That Moment In ‘Tiger King’ When It All Went The Other Way

The Tiger King is a popular documentary series on Netflix about a group of people entangled in the lifestyle of wild animal ownership and the incredible complications it has on all their lives.

I’ll admit I’m a bit behind the times in getting some thoughts on this wild ride of a show, despite having binging it  when it premiered. The impeccable timing of weird, wild people doing weird, wild things with tigers, lions, and, er crocodiles, among a worldwide pandemic forcing all of us to stay inside and reconsider just what exactly qualifies for “entertainment” is almost enough to have one question the very existence of magic … dark or otherwise.

The show, as the internet seem to agree, is endlessly fascinating and addictive, the outlandish deeply-committed insanity of what it happening on screen enough to make us all feel a lot better about the foibles in our own lives we hope no person ever finds out. I’m right now wondering if ‘Air Fryer King’ would draw an audience.

Anyway, I was as hooked to the fun good times Tiger King delivers as anyone, taken in by the majesty of these caged tigers and lions and rightful controversy that orbits them, finding myself taking sides far on the other side of the fence with just about every person in the show. These are some truly curious people, the likes I think most us never truly thought (or hoped) existed. The sheer lunacy of it all is like getting happiness injected straight in the feel goods of my brain stem.
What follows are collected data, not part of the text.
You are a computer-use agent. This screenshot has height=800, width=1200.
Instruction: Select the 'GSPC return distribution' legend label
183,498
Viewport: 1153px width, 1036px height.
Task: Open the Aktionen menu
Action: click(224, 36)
Give me more.

And then there is Travis.

You’ll recall the harrowing tale of this misguided unfortunate soul, who wandered in the toxic battlegrounds of the show’s titular Joe Exotic, a fresh faced youngster with little direction in life, already hooked on drugs and and in need of an anchor. I’ll bypass the details of his relationship with Joe as there’s plenty to feed a number of posts on all that, but rather instead – as our website’s namesake steers me – into the documentary’s most challenging moment, the one where everything before and after most certainly hinges, even if it gets slightly dissipated as the madness further unfurls.

Tiger King, 2020 © Netflix

Travis is a big, good looking fellow with a carefree attitude and a powerful addiction. Joe feeds into that immediately, like a botfly burrowing into the boy’s vulnerable wherewithal, and gives Travis a home, rocky as it may be in a world that is quite literally populated with brawny creatures that powerfully symbolize the kid’s very existence – tigers caged and unnaturally tamed, hooked on handouts from a father figure with serious and questionable intentions and motivations. It’s a tragedy in the making and you sense early on that sure, something bad can only come from such a setup. It does.

The moment is captured from a mounted camera in the office of Joe Exotic’s main office, where a guy named Joshua Dial works daily, he being another unfortunate twisting in Joes’ web, a good-natured young man who becomes Exotic’s campaign manager … for um, president all things. Travis is a man falling apart, ensnared into a sexual relationship and marriage to Joe (along with his other husband), working at the animal reserve and trying to keep chemically high. He’s clearly not entirely stable, leaving it genuinely disconnecting to see him try to fit into a universe that has no safe corners, figuratively and literally. When he comes to the office, fractured and frazzled, and sits under the camera across from Joshua (keeping him unseen by us), he talks about his troubles, like we expect.

Then the worst occurs.

In a moment that is shocking and perverse and dynamically shifting of all things already tenuously keeping unhealthy balance on a microscopic line of containment, it all shudders in the single muffled echo of a gunshot when Travis takes his own life. We don’t see it and nor do we need to. What we do witness is the reaction, live, as it happens, of Dial, who, a split second earlier was dealing with what he – and we – have come to accept as “normal” in the Joe Excotic compound. Every day is chaos. What’s more, amusing chaos.

No more.

The stunning and violent actions of Travis on himself had a permanent impact on me as I tried to get through the remainder of the series. The harrowing frames of Dial staring in disbelief as he narrates his own feelings in reflection afterward, forever wounded the experience for me, leaving the “fun” and, to twist the German word about, schadenfreude-ism of it all to the giles of the hungry winds. Tiger King no longer was fantastical folley. It instead became real.

While there is much about Tiger King that is battered like butter with delicious moral questions, the suicide of Travis at the heart of the show is crucial in delivering its ultimate message. We can laugh, talk, debate, and speculate endlessly about the genuine craziness that is everything about what directors Rebecca Chaiklin and Eric Goode deliver, but we cannot let go the deeply traumatizing reality that it all represents. Travis Maldonado is the absolute takeaway from Joe Exotic and his band of fools.